João 19.13-30
Martim Lutero
Ouvindo Pilatos estas palavras, trouxe Jesus para fora e sentou-se no tribunal, no lugar chamado Pavimento, no hebraico Gábata. E era a véspera pascal, cerca da hora sexta; e disse aos judeus: Eis aqui o vosso rei. Eles, porém, clamavam: Fora! Fora! Crucifica-o! Disse-lhes Pilatos: Hei de crucificar o vosso rei? Responderam os principais sacerdotes: Não temos rei, senão César! Então Pilatos o entregou para ser crucificado.
Tomaram, eles, pois, a Jesus; e ele próprio, carregando a sua cruz, saiu para o lugar chamado Calvário, Gólgota em hebraico, onde o crucificaram, e com ele outros dois, um de cada lado, e Jesus no meio. Pilatos escreveu também um Nulo e o colocou no cimo da cruz; o que estava escrito era: JESUS NAZARENO, O REI DOS JUDEUS. Muitos judeus leram este título, porque o lugar em que Jesus fora crucificado era perto da cidade; e estava escrito em hebraico, latim e grego. Os principais sacerdotes diziam a Pilatos: Não escrevas: Rei dos judeus, e, sim, que ele disse: Sou o rei dos judeus. Respondeu Pilatos: O que escrevi, escrevi.
Os soldados, pois, quando crucificaram a Jesus, tomaram-lhe as vestes e fizeram quatro partes, para cada soldado uma parte; e a túnica. A túnica, porém, era sem costura, toda tecida de alto a baixo. Disseram, pois, uns aos outros: Não a rasguemos, mas lancemos sortes sobre ela para ver a quem caberá - para se cumprir a Escritura: Repartiram entre si as minhas vestes e sobre a minha túnica lançaram sortes. - Assim, pois, fizeram os soldados.
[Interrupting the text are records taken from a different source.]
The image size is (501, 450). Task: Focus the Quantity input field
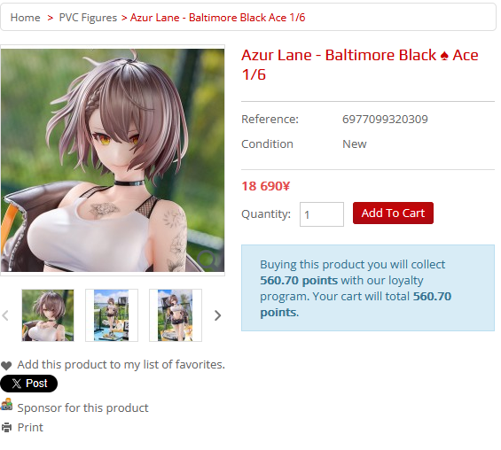[x=321, y=214]
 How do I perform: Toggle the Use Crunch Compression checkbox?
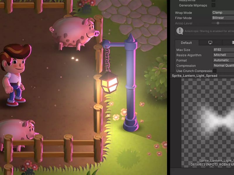[215, 71]
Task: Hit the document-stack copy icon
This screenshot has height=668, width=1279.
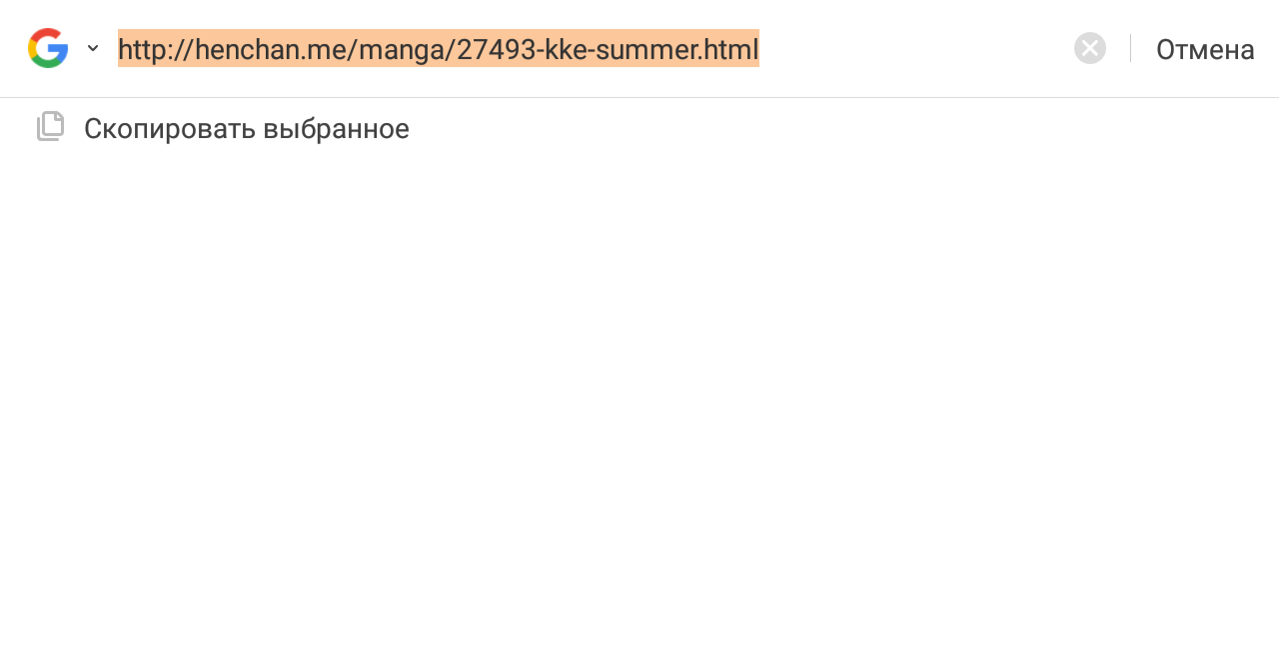Action: coord(51,127)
E junto à cruz estavam a mãe de Jesus, a irmã dela, e Maria, mulher de Clopas, e Maria Madalena. Vendo Jesus sua mãe, e junto a ela o discípulo amado, disse: Mulher, eis aí o teu filho. Depois disse ao discípulo: Eis aí tua mãe. Dessa hora em diante o discípulo a tomou para casa.
Depois, vendo Jesus que tudo já estava consumado, para se cumprir a Escritura, disse: Tenho sede! Estava ali um vaso cheio de vinagre. Embeberam de vinagre uma esponja e, fixando-a num caniço de hissopo, lha chegaram à boca. Quando, pois, Jesus tomou o vinagre, disse: está consumado! E inclinando a cabeça, rendeu o espírito.
Hoje se comemora o evento da paixão e da morte de nosso Senhor Jesus Cristo, assim como o confessamos em nosso Credo, ao dizermos: ¨Creio em Jesus Cristo, Filho unigênito de Deus, nosso Senhor...padeceu sob Pôncio Pilatos, foi crucificado, morto e sepultado¨. Pois contanto que os cristãos constantemente devem pregar, rememorar e meditar a paixão e a morte de Cristo, este dia foi destinado à proclamação da paixão de Cristo, de modo especial, visto que tudo o que Cristo sofreu no jardim, na casa do sumo sacerdote Caifás, perante o governador Pilatos, perante o tribunal e na própria cruz - aconteceu neste dia.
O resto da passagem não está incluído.